◆ **Your objective**:
The line containing "Instruction: Show all tabs overview" and every line after it, through the last line of the records, are to be transcribed exactly, and nothing else.

◆ **Information shown**:
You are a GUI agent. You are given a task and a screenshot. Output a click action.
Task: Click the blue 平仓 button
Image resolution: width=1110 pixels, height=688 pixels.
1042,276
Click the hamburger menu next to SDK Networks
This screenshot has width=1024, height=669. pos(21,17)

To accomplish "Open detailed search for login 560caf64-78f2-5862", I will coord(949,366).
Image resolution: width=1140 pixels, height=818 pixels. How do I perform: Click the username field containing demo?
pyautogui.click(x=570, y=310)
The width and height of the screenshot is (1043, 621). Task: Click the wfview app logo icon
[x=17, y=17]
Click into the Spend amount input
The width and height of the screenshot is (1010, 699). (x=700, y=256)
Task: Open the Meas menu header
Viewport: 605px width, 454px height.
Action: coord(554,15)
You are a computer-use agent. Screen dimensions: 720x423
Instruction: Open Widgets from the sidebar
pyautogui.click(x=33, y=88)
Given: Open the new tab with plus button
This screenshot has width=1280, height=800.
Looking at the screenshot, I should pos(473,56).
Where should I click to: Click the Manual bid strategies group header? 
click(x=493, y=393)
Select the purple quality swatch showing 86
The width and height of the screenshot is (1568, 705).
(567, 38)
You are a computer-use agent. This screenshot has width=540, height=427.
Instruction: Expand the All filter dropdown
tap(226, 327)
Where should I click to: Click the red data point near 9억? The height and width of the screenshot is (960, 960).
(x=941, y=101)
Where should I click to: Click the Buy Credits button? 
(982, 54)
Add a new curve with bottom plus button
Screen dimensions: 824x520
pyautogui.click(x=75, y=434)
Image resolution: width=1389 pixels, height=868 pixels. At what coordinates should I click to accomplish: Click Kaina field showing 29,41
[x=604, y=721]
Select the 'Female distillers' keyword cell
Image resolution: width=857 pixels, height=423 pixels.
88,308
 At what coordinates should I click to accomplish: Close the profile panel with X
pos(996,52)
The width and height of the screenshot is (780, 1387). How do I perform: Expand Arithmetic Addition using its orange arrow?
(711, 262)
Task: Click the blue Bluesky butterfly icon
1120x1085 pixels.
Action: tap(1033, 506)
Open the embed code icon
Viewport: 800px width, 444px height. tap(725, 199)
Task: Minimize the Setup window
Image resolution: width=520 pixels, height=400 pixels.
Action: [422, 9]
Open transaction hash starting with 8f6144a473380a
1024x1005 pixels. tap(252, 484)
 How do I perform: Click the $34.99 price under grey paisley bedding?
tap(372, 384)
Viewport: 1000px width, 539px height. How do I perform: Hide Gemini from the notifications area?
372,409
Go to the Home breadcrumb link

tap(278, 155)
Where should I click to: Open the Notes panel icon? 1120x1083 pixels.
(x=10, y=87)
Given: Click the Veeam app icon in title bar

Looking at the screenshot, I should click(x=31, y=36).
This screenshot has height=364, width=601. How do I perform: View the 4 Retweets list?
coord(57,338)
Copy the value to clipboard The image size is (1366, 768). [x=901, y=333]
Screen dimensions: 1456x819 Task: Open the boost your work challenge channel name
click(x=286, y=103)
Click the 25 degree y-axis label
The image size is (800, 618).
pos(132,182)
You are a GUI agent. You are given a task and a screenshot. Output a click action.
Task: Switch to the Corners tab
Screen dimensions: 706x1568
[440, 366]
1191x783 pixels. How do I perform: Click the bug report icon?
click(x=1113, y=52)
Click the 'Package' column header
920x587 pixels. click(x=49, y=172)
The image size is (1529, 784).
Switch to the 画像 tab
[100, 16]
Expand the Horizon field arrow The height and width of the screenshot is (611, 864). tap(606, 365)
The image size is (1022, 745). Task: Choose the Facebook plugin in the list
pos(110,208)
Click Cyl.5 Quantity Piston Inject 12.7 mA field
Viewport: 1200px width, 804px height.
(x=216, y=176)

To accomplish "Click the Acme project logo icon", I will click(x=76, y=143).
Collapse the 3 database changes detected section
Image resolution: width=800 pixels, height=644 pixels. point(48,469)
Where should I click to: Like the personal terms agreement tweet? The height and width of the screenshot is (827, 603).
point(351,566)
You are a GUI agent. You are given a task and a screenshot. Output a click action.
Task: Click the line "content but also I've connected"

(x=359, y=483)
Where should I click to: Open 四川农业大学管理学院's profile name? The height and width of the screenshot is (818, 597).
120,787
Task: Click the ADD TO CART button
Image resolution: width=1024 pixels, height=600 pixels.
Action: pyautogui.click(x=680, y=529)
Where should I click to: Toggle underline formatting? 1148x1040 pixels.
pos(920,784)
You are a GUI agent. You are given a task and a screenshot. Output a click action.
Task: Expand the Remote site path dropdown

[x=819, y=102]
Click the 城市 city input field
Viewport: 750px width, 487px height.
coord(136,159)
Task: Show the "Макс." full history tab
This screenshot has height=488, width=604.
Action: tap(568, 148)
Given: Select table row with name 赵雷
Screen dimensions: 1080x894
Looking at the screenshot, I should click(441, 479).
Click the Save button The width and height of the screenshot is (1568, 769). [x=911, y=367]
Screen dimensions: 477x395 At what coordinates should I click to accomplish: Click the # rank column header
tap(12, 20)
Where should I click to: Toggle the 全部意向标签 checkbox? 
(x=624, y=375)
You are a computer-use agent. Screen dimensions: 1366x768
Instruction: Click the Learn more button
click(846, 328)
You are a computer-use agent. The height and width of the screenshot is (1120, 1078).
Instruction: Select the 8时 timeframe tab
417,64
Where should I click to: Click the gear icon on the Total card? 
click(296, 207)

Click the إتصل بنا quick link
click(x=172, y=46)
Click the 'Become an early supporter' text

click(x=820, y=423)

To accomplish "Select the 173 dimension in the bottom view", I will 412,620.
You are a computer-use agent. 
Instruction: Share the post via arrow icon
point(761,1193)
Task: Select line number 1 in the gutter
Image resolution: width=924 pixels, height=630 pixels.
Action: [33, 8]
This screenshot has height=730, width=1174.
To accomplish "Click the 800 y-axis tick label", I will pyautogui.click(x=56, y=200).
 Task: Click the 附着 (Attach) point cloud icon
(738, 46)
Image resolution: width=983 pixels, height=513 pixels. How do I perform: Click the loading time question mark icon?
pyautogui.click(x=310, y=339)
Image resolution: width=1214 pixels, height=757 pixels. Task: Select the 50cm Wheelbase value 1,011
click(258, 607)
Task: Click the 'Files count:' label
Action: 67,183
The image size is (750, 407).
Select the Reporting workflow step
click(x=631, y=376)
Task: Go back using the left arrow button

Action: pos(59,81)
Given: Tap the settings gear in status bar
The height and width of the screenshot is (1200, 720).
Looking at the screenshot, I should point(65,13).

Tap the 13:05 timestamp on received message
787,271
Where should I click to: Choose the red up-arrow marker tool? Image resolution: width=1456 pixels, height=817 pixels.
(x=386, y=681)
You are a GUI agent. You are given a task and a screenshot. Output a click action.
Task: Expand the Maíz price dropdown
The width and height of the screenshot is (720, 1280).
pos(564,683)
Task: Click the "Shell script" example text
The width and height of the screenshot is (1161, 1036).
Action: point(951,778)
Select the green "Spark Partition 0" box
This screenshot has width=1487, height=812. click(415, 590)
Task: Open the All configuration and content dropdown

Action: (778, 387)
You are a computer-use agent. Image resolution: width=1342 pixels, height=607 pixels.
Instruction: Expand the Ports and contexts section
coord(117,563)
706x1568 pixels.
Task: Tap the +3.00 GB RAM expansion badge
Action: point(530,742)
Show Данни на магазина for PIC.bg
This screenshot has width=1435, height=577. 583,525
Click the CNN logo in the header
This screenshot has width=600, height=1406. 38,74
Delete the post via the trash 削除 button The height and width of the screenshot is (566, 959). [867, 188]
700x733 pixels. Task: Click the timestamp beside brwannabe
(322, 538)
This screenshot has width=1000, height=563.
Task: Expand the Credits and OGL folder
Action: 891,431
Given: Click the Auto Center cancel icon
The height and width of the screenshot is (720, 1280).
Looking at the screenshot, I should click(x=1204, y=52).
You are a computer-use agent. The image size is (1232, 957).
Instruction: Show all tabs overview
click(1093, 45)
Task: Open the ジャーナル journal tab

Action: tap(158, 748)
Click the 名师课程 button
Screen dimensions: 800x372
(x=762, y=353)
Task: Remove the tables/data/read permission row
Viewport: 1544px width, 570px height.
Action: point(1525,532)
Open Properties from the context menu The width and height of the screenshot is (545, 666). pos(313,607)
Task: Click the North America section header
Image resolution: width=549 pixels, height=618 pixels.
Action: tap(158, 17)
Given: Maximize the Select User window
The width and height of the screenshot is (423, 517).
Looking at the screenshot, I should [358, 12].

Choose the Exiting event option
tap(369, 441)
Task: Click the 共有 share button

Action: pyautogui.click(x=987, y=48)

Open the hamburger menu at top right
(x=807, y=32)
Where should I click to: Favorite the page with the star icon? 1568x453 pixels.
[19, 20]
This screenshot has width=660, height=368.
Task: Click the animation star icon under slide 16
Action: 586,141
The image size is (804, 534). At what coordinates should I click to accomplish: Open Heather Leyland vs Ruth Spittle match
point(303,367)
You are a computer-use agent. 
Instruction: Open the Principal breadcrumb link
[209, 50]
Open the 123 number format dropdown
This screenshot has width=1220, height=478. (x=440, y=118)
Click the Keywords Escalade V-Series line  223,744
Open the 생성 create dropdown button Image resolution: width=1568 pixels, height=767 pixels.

◆ **Result below**:
Instruction: Show all tabs overview
click(1093, 45)
Task: Open the ジャーナル journal tab

Action: tap(158, 748)
Click the 名师课程 button
Screen dimensions: 800x372
(x=762, y=353)
Task: Remove the tables/data/read permission row
Viewport: 1544px width, 570px height.
Action: point(1525,532)
Open Properties from the context menu The width and height of the screenshot is (545, 666). pos(313,607)
Task: Click the North America section header
Image resolution: width=549 pixels, height=618 pixels.
Action: tap(158, 17)
Given: Maximize the Select User window
The width and height of the screenshot is (423, 517).
Looking at the screenshot, I should [358, 12].

Choose the Exiting event option
tap(369, 441)
Task: Click the 共有 share button

Action: pyautogui.click(x=987, y=48)

Open the hamburger menu at top right
(x=807, y=32)
Where should I click to: Favorite the page with the star icon? 1568x453 pixels.
[19, 20]
This screenshot has width=660, height=368.
Task: Click the animation star icon under slide 16
Action: 586,141
The image size is (804, 534). At what coordinates should I click to accomplish: Open Heather Leyland vs Ruth Spittle match
point(303,367)
You are a computer-use agent. 
Instruction: Open the Principal breadcrumb link
[209, 50]
Open the 123 number format dropdown
This screenshot has width=1220, height=478. (x=440, y=118)
Click the Keywords Escalade V-Series line  223,744
Open the 생성 create dropdown button Image resolution: width=1568 pixels, height=767 pixels.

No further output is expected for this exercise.